Similarly, the marketing sector will continue to expand numbers and increase salaries. Salary increases are expected to be more aggressive, with 42pc expecting to increase pay by 3 to 5pc and an 42pc by more than 5pc. This is despite the fact that, along with the sales sector, marketing companies fear the most from Brexit in terms of profitability and pay. This may be largely due to the fact that the sector is domestically focused.
One of the stronger sectors for 2017 is anticipated to be accountancy, which is being driven by demand from multinationals and plcs.
Areas such as consumer goods, pharmaceutical, technology, healthcare and shared service centres have seen increased demand for accounting professionals.
“This has largely been due to continued investment in Ireland by many of these companies as a European hub for their expansion,” the study by recruiter Abrivia said.
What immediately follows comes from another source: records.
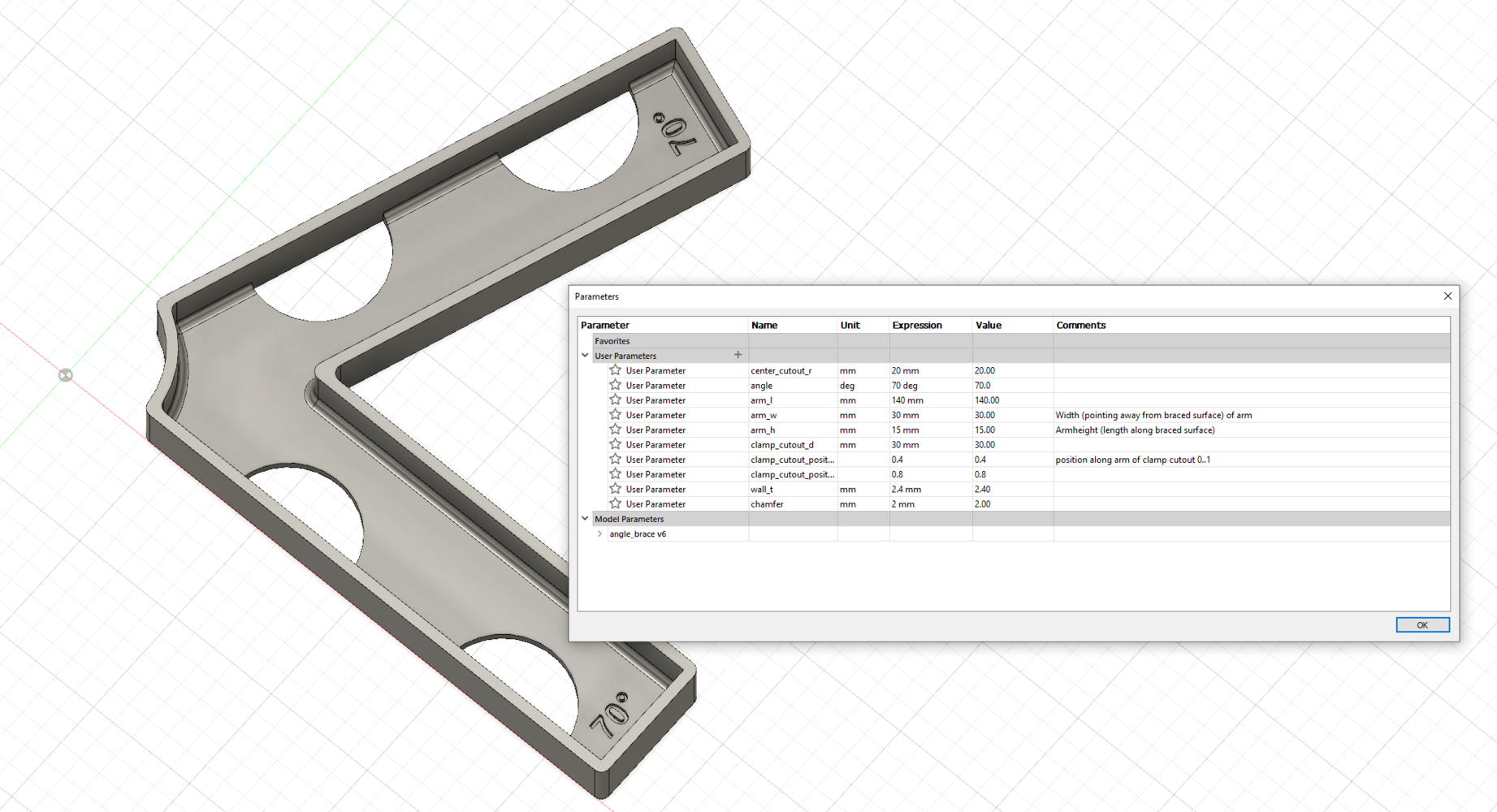Expand the angle_brace v6 node
Image resolution: width=1497 pixels, height=812 pixels.
(x=599, y=534)
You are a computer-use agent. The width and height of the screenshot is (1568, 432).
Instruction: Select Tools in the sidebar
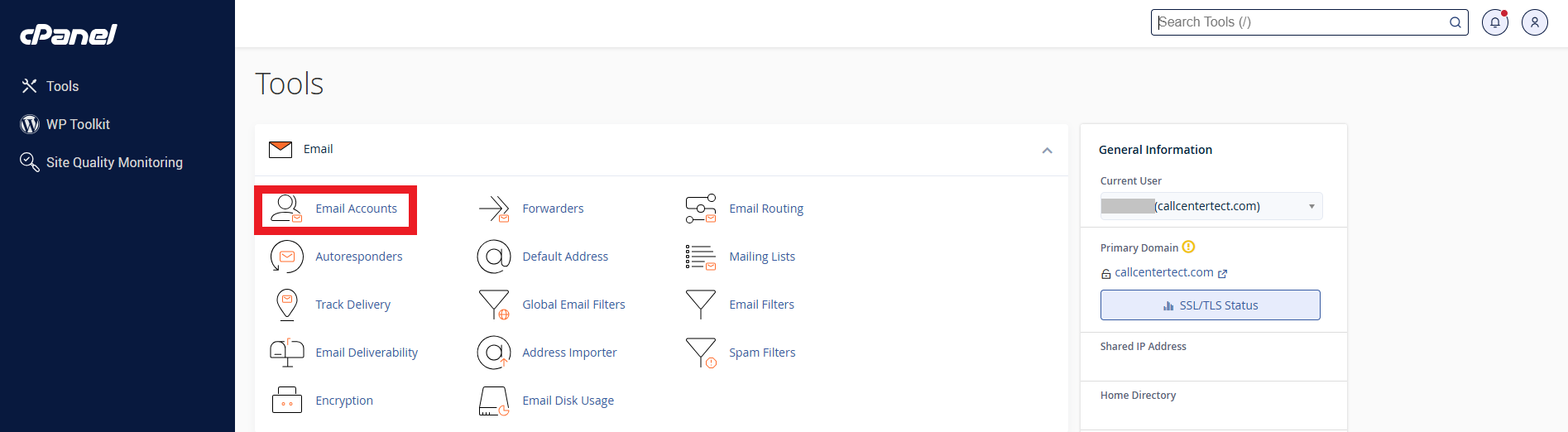point(62,86)
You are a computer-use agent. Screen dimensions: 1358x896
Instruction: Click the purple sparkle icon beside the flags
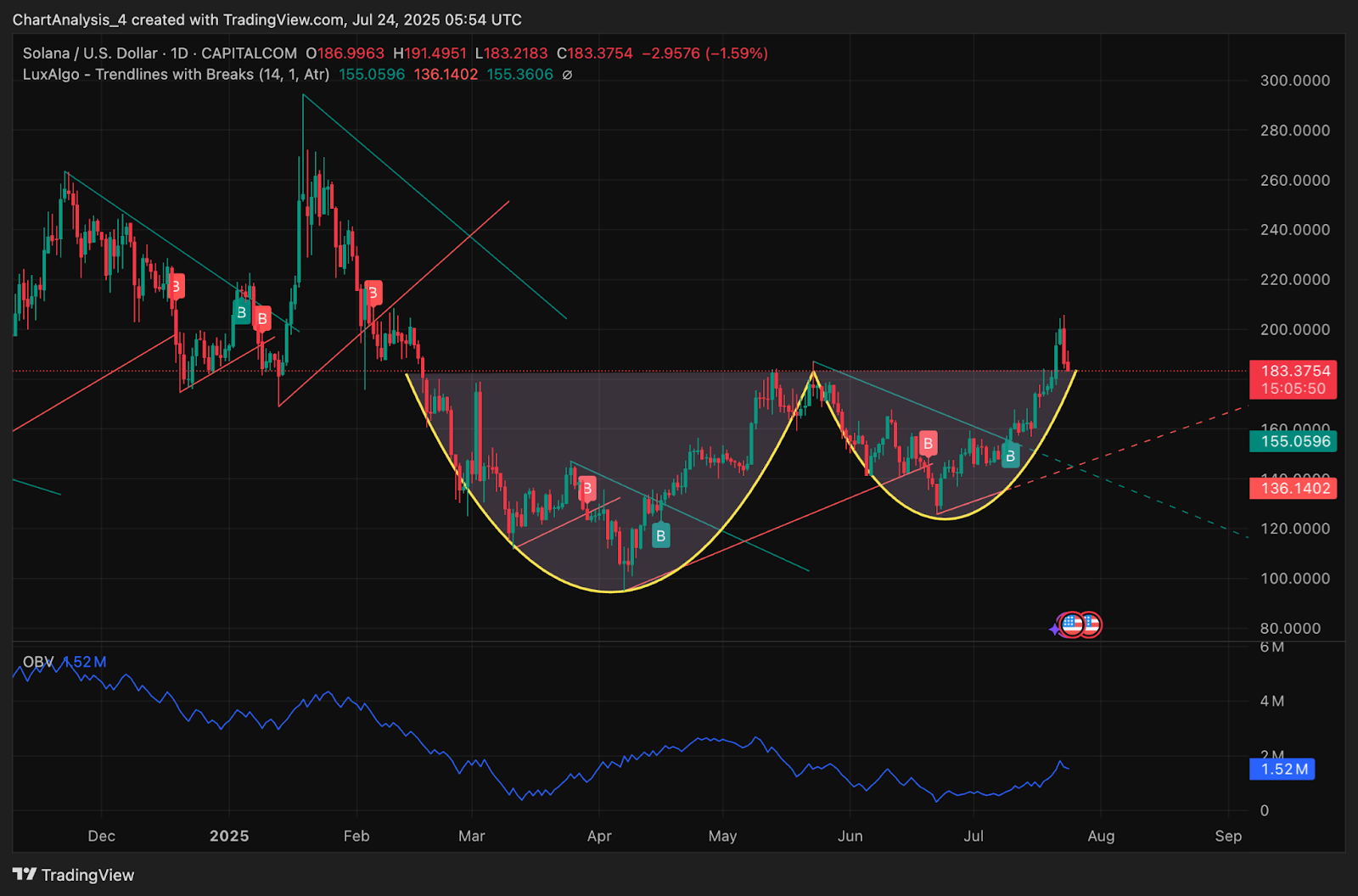coord(1055,628)
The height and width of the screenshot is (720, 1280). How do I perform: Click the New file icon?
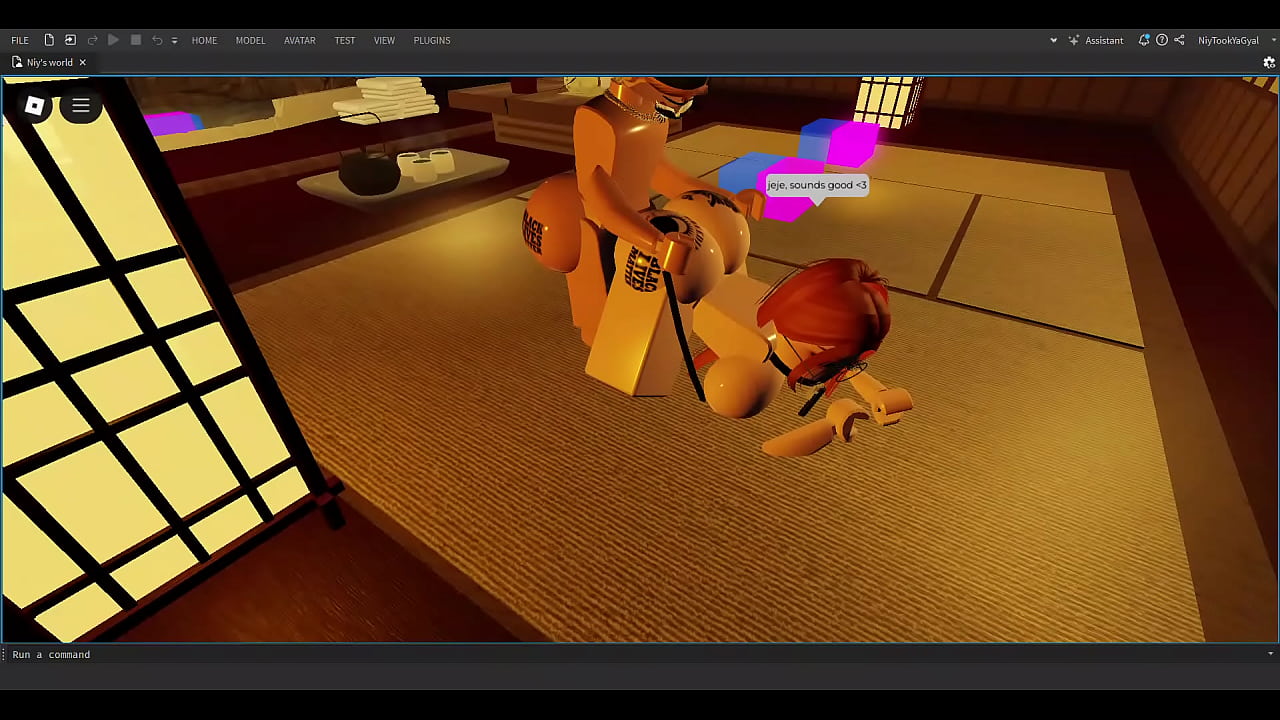click(49, 40)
“We also saw that hiring activity increased within the SME and mid-sized indigenous business sector,” it said.
“Candidates are benefiting from competitive remuneration packages and have a range of desirable opportunities to choose from.”
Last year, there was a 29pc increase for qualified accounting positions from the previous year. There was also growth in senior roles in the industry and commerce markets.
“These include CFO, head of finance, finance director and financial controller opportunities with salaries ranging from €80,000 to €160,000,” it said.
While Brexit is a significant concern for employers generally, there are many local issues at play, with 30pc seeing housing or the rental market as an impediment to hiring.
For example, the report estimates that employees wishing to live “responsibly” in South County Dublin would require a post-tax salary of €62,500, that would require a gross salary of over €100,000.
While housing is a concern, the primary consideration for employers is taxation. Just over half of firms surveyed find the marginal tax rate an impediment to the recruitment of international staff, although this varies from sector to sector.
Accountancy, sales and “other” sectors such as construction and manufacturing see the tax rate as a problem at 88pc, 59pc and 53pc respectively.
“It is not surprising that accountancy sees it as the largest impediment given their specialist knowledge and ability to understand the intricacies of regulatory arbitrage,” the report said.
It said staff retention may become more important in uncertain times and looked at the reasons human resources (HR) managers believed staff left a company compared to employee reasons.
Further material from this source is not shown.